Quedei-me e me olvidei,

e o rosto inclinei sobre o do Amado:

tudo cessou, me dei,

deixando meu cuidado

por entre as açucenas olvidado.

 

Transcrito de Poesia de 26 Séculos, Fora do Texto, Coimbra, 1993.

 

Termino com a transcrição do original do poema.

 

Noche Oscura

Canciones de el alma que se goza

de habber llegado al alto estado de la perfección,

que es la unión con Dios,

por el camino de la negación espiritual

 

En una noche obscura,

con ansias, en amores inflamada,

¡oh dichosa ventura!,

salí sin ser notada,

estando ya mi casa sosegada.

 

Ascuras y segura,

por la secreta escala disfrazada,

¡oh dichosa ventura!,

a oscuras y en celada,

estando ya mi casa sosegada.

Conteúdo dos dados -
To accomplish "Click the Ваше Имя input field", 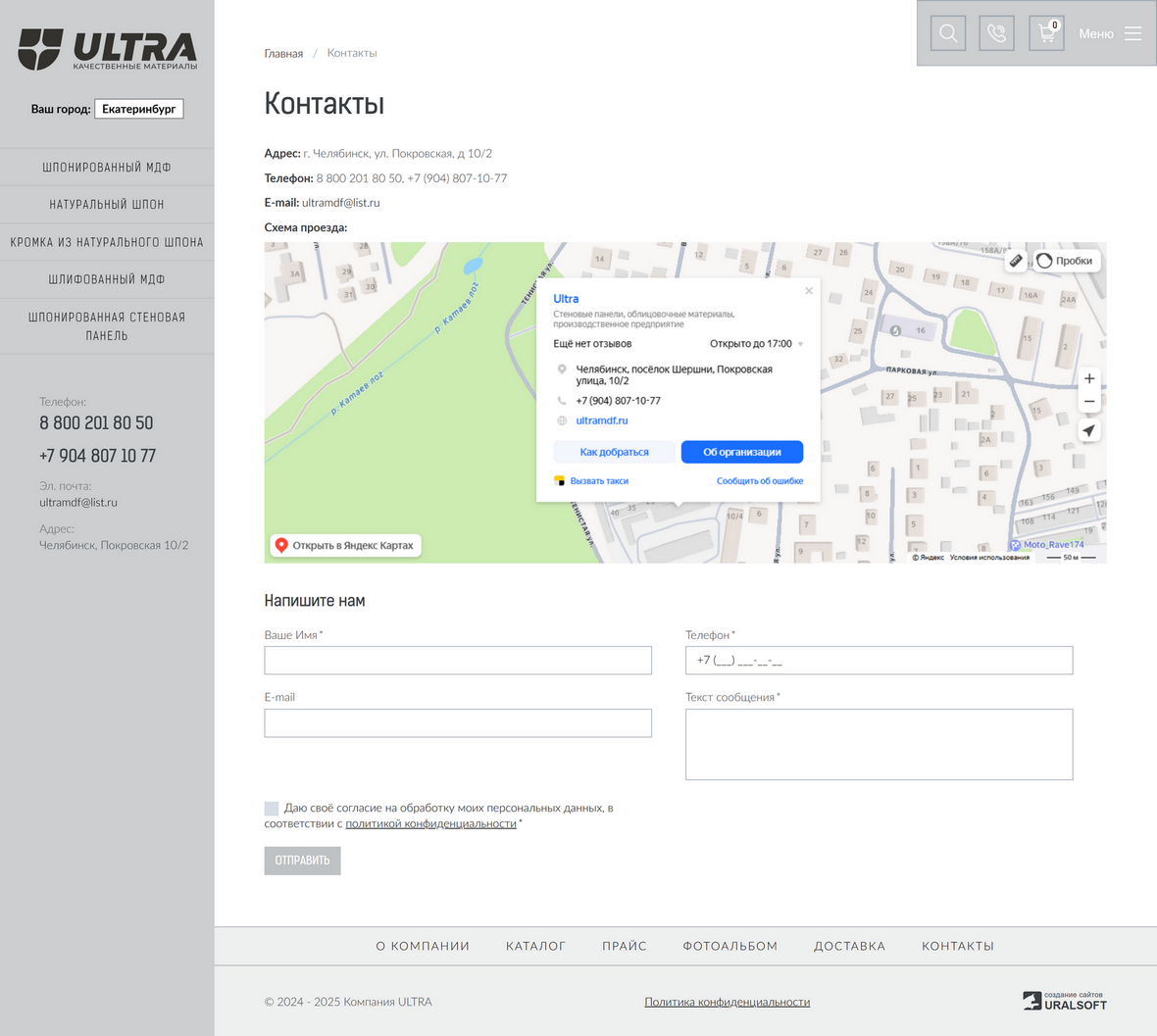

Requisitos da tarefa -
• a. Qual é o título do poema original transcrito no excerto?
• b. Reproduza fielmente o trecho do excerto que vai de "tudo cessou, me" até "original do poema.".

Respostas escritas -
• a. Noche Oscura

• b.
tudo cessou, me dei,

deixando meu cuidado

por entre as açucenas olvidado.

 

Transcrito de Poesia de 26 Séculos, Fora do Texto, Coimbra, 1993.

 

Termino com a transcrição do original do poema.